Share the cartoon. Retweet.

Tuesday, 10 December

This morning, MEPs Mick Wallace and Idoia Villanueva met with Mr. Hiroyuki Yamada, Director of Marine Environment Division and Mr. Edmund Hughes, Head of Air Pollution and Energy Efficiency, from the International Maritime Organization (IMO).

European Parliament delegation to COP25
#####

Youth activist Greta Thunberg takes part in a panel on Climate Action :

 

 

#####

MEP Idoia Villanueva sent us her thoughts from Madrid, especially on developments with Article 6, the emissions market:

 

 

MEP Mick Wallace wraps up his thoughts for the day:

 

 

Wednesday, 11 December

Teresa Ribera, Environment Minister for Spain, addressed the COP25 plenary, followed by Greta Thunberg. Her words: “I still believe that the biggest danger is not inaction. The real danger is when politicans/CEOs are making it look like real action is happening, when in fact almost nothing is done apart from clever accounting and creative PR.”

Finally the amazing Hilda Nakabuye, from Uganda. Watch Nalabuye’s inspiring speech at September’s UN General Assembly.

 

#####

 

Read this thread and watch the videos by GUE/NGL political advisor Damien Thomson on the COP25 youth occupation.

Among the slogans shouted: “You can’t drink oil, keep it in the soil” and “Respect indigenous rights, so we can win this fight”

#####

 

Although not part of the official European Parliament delegation, GUE/NGL MEP Petros Kokkalis has also joined the negotiations at COP25.

#####

Commission von der Leyen had big words today for her European Green Deal but little of essence. Even the previous Commission bragged about how the EU was a leader in the fight against global warming. Well, the Climate Change Performance Index (CCPI) report was published today, to coincide with COP25, and it ranks the EU as “medium-performing”. The report says:

“The European Union (EU) – the only supranational entity eval-u ated in the index – is ranked 22nd in this year’s CCPI and slips back into the group of medium-performing countries.

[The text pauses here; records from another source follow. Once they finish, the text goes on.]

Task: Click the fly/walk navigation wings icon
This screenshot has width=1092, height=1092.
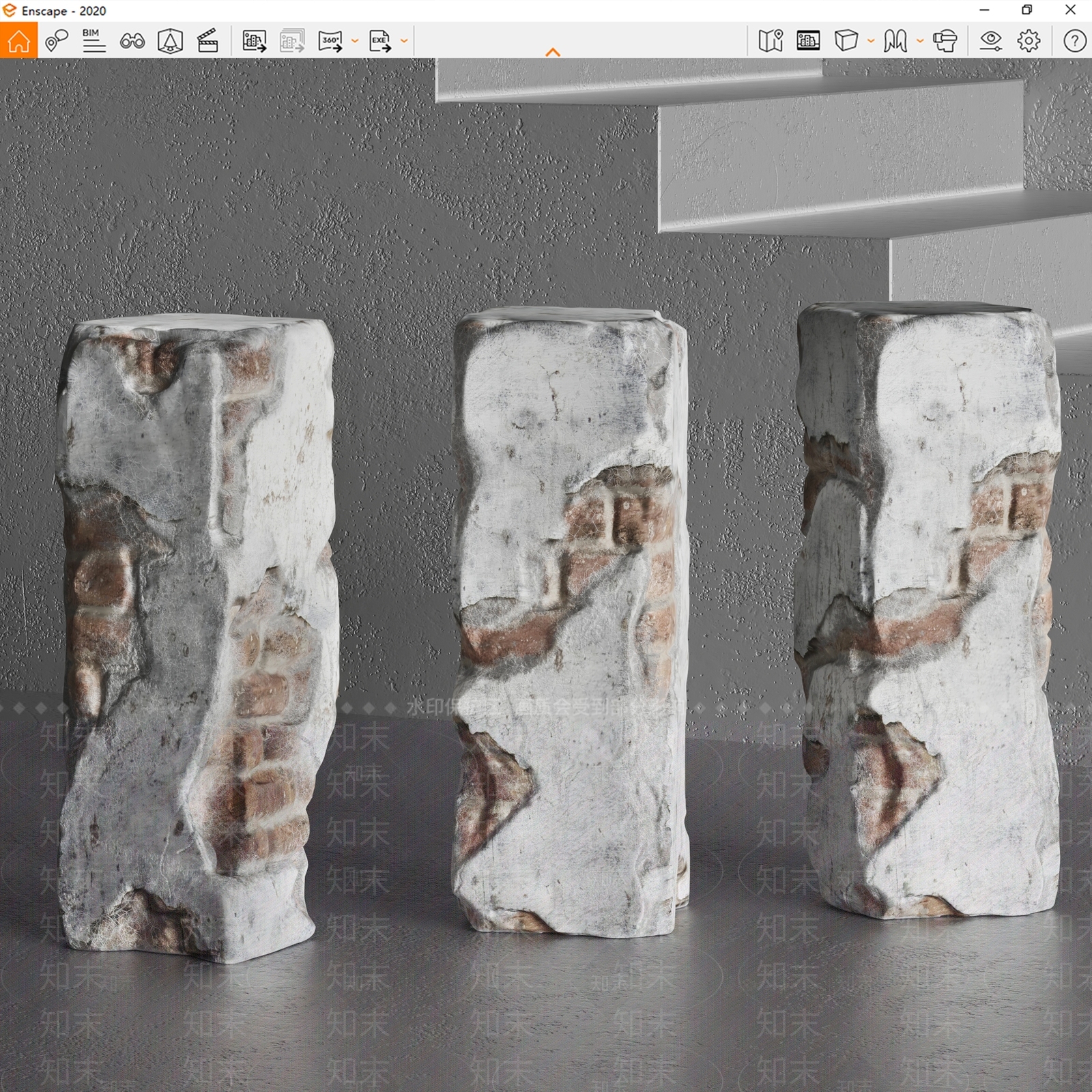Action: pos(895,41)
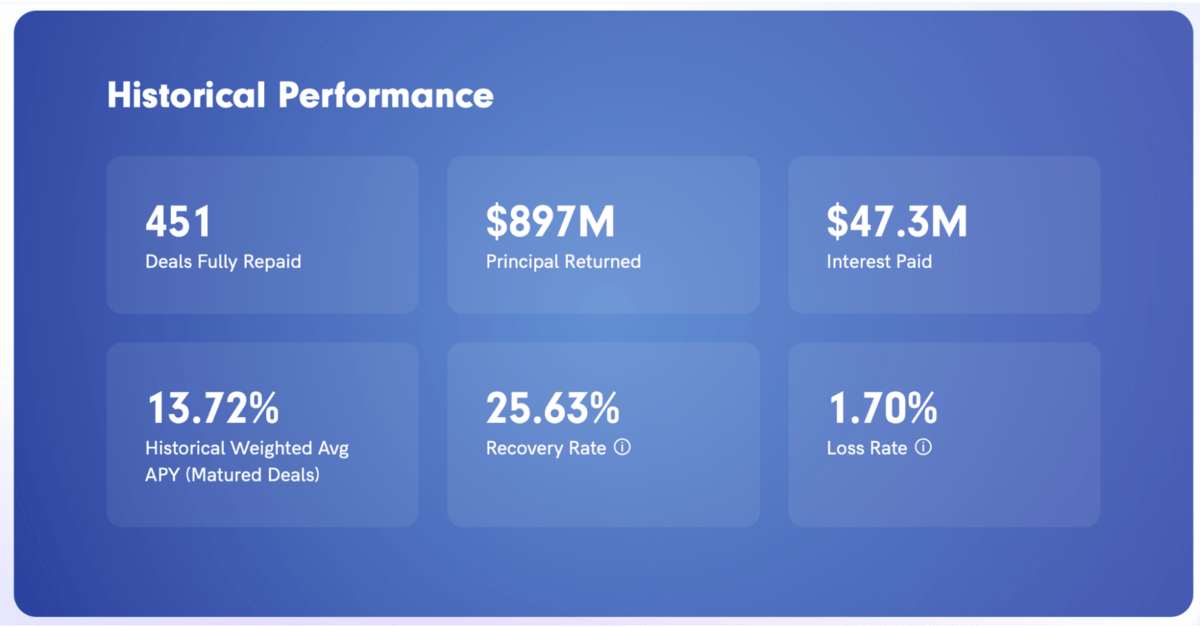Select the 451 Deals Fully Repaid card
The width and height of the screenshot is (1200, 626).
[x=263, y=235]
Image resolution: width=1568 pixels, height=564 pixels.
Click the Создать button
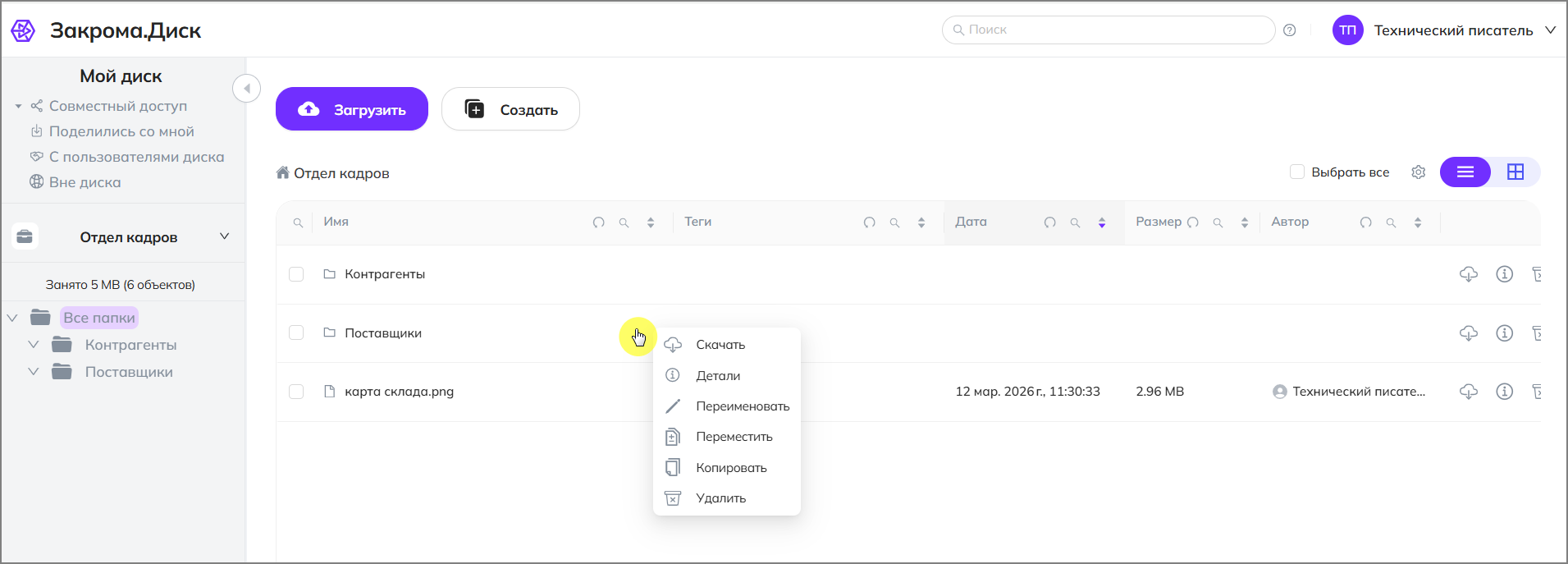tap(510, 109)

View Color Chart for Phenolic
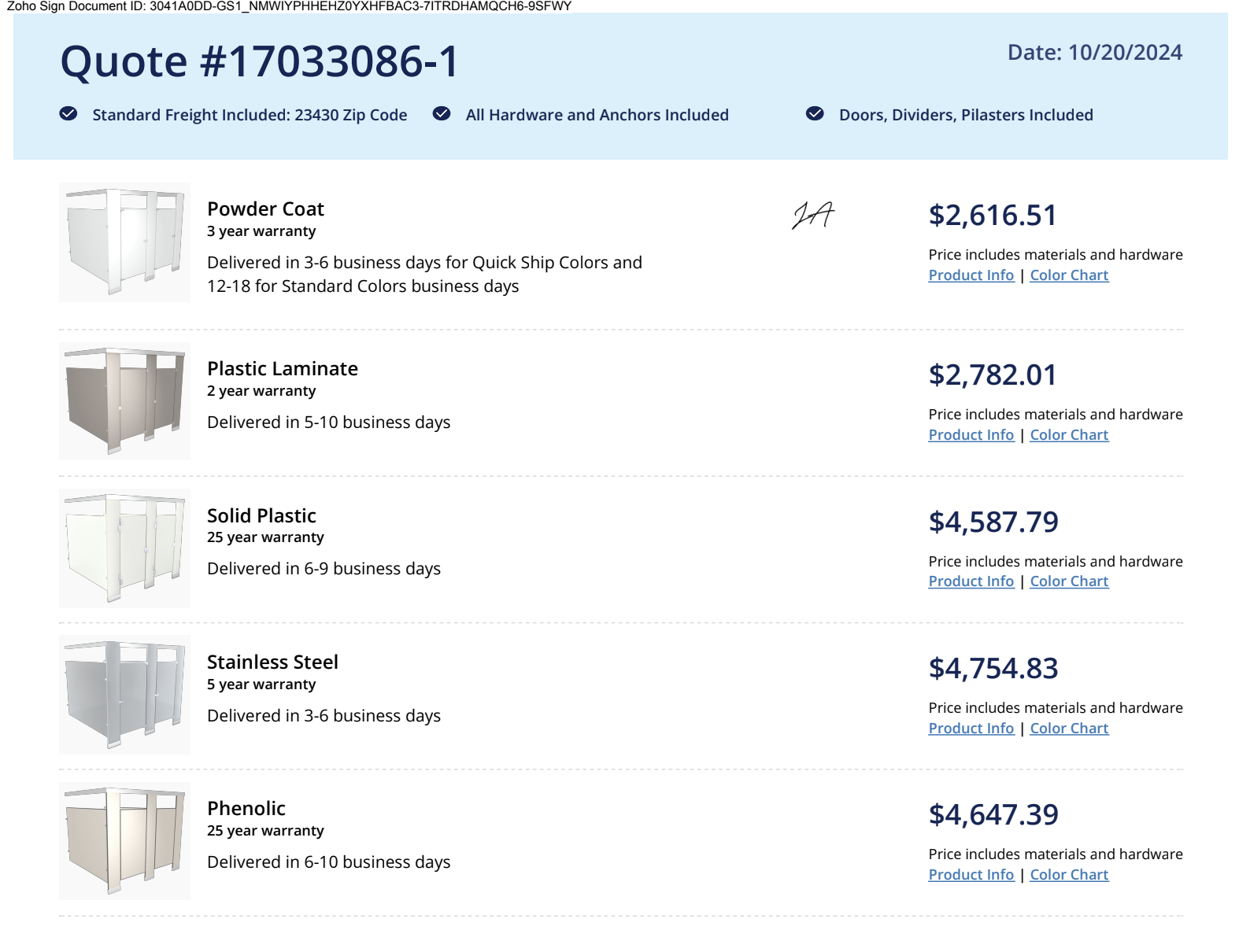point(1069,875)
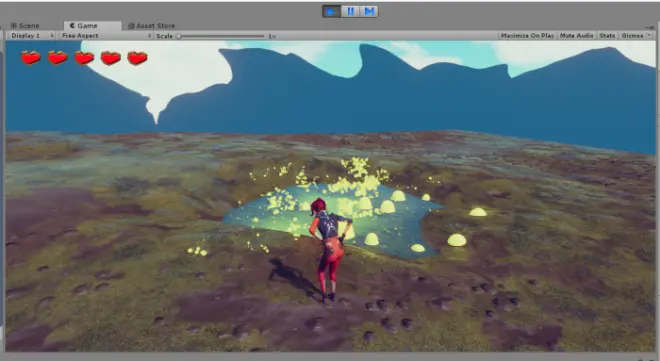Open the Gizmos dropdown arrow
This screenshot has width=660, height=361.
click(649, 36)
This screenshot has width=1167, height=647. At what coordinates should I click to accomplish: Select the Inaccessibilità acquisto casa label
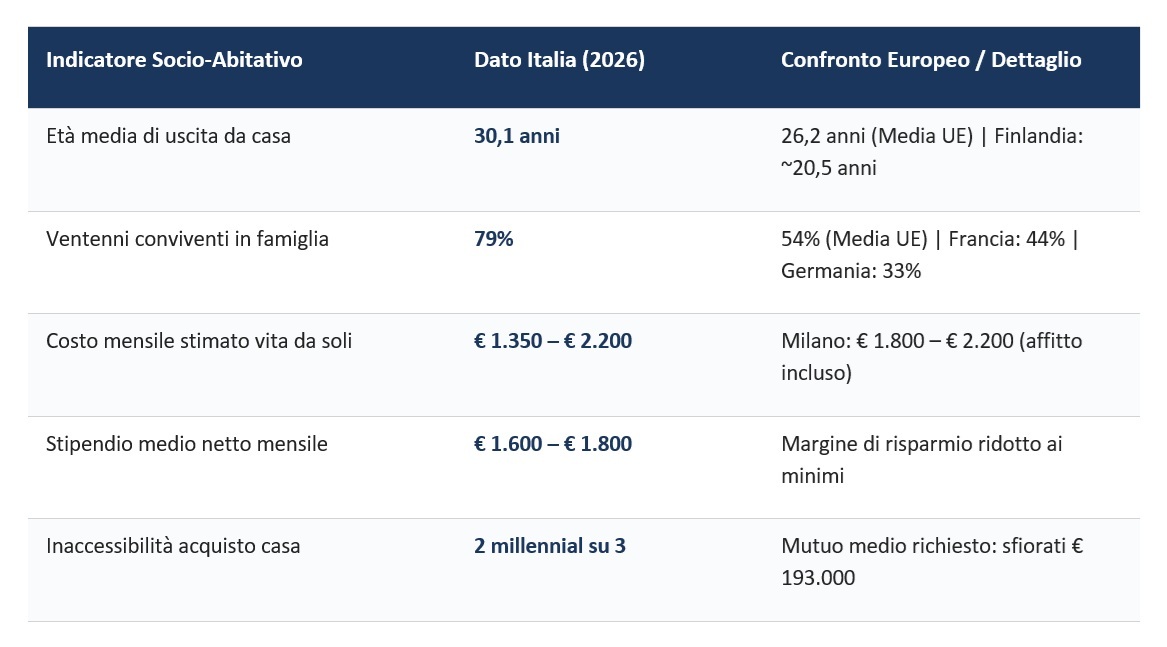[x=173, y=546]
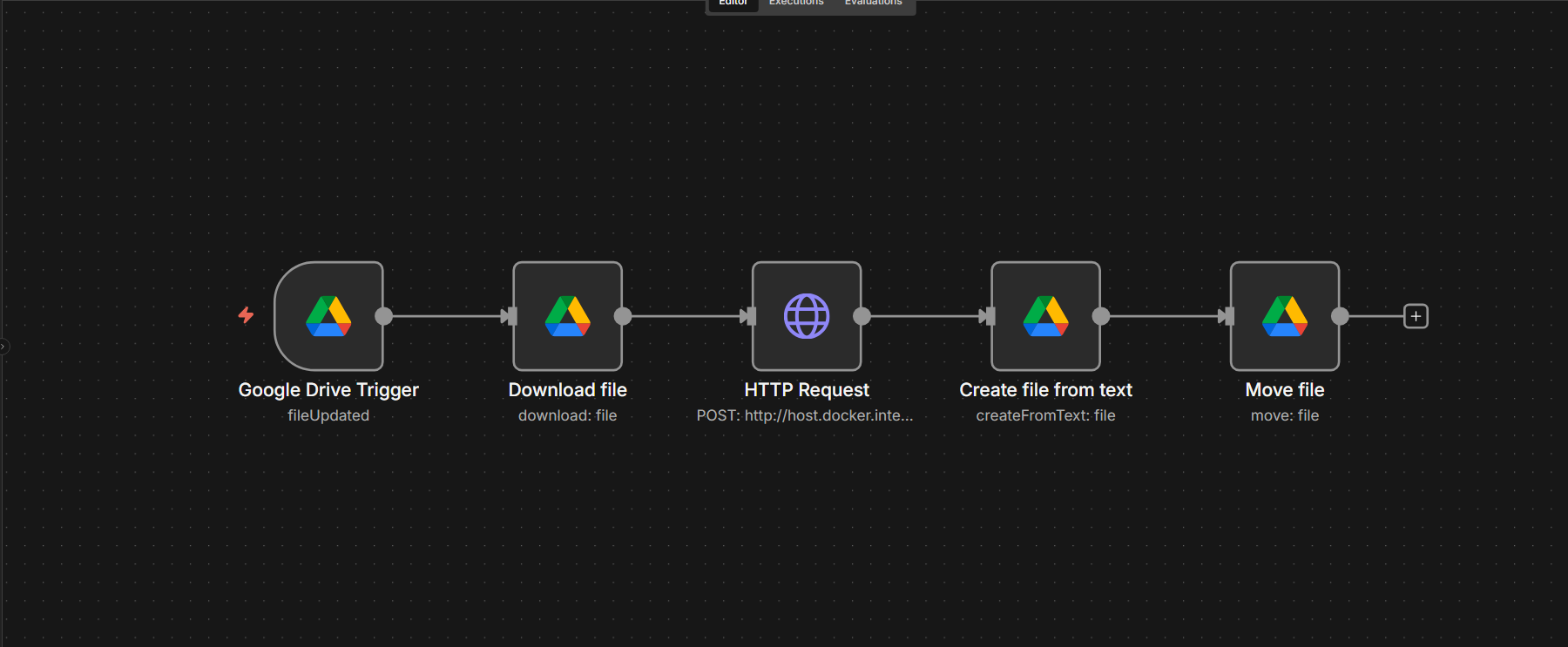Click the input handle of Create file from text
Screen dimensions: 1568x647
(x=990, y=316)
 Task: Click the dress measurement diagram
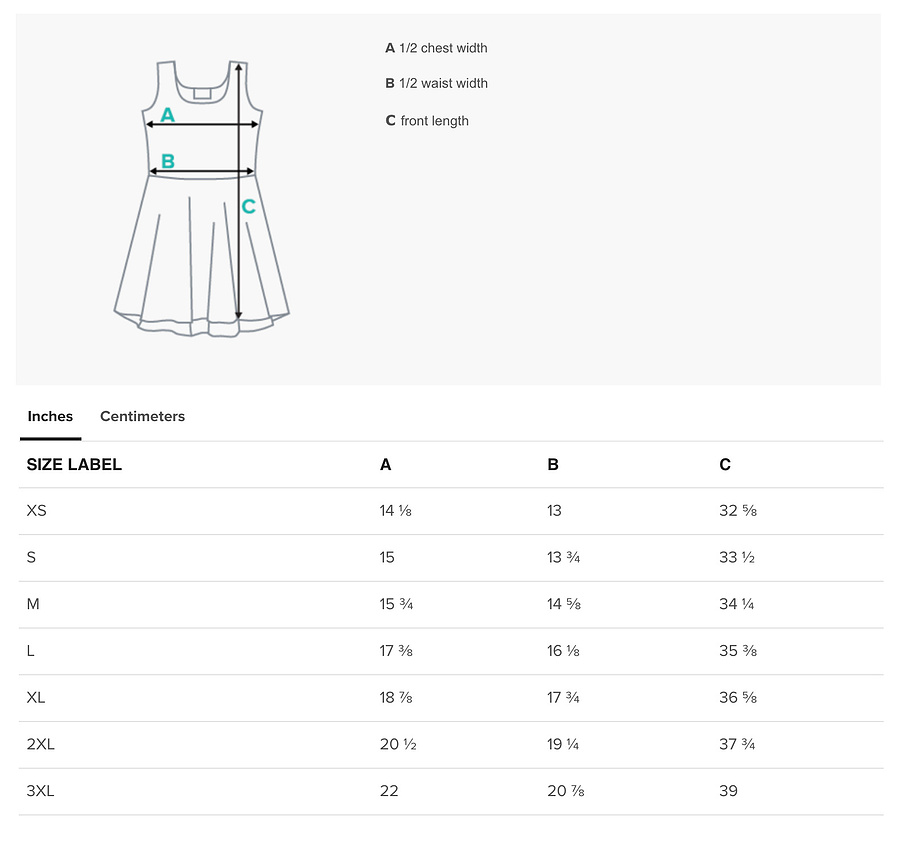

As a whole, the EU accounts for about 9% of global GHG emis-sions. The EU receives medium ratings in the categories GHG Emissions, Renewable Energy and Energy Use as it is currently not on track to meet its under-ambitious 2030 targets. “

The Left has warned that the EU is not serious about its climate targets. Instead of putting money behind its objectives, it continues to rely on private-initiative, non-binding objectives and austerity. This is one reason why we are sceptical about the European Green Deal and have launched today our radical policy plan.

#####

MEPs Idoia Villanueva, Petros Kokkalis, Mick Wallace met with civil society organisations and talked about climate finance, loss and damage (where the EU is playing a negative role) and human rights safeguards for article 6 mechanisms.

Meetings were also held with parliamentary delegations from South Africa, Mexico, Russia – that recently ratified the Paris Agreement – Japan and the chair of the IPCC Dr. Hoesung Lee.  In the last meeting, Mick Wallace asked about the potential of wave energy.

 

 

#####

Who is blocking the negotiations in COP25?

As COP25 comes near a close, we review the stakeholders blocking progress in climate action. Here’s our top 5:

1- the United States

The world’s second biggest polluter, and the world’s biggest industrial and commercial power, should be a leader in climate action. At the beginning of November, President Trump formally notified the UN that it was withdrawing from the Paris Agreement. As reported by Democracy Now, the US has almost NO official presence in COP25.

2 – Fossil fuel corporations

The world’s most polluting corporations, responsible for a third of all greenhouse gas emissions, have their eyes on COP25 and their lobbyists are roaming its corridors. These corporations want to block or weaken climate action, as research by a number of NGOs showed.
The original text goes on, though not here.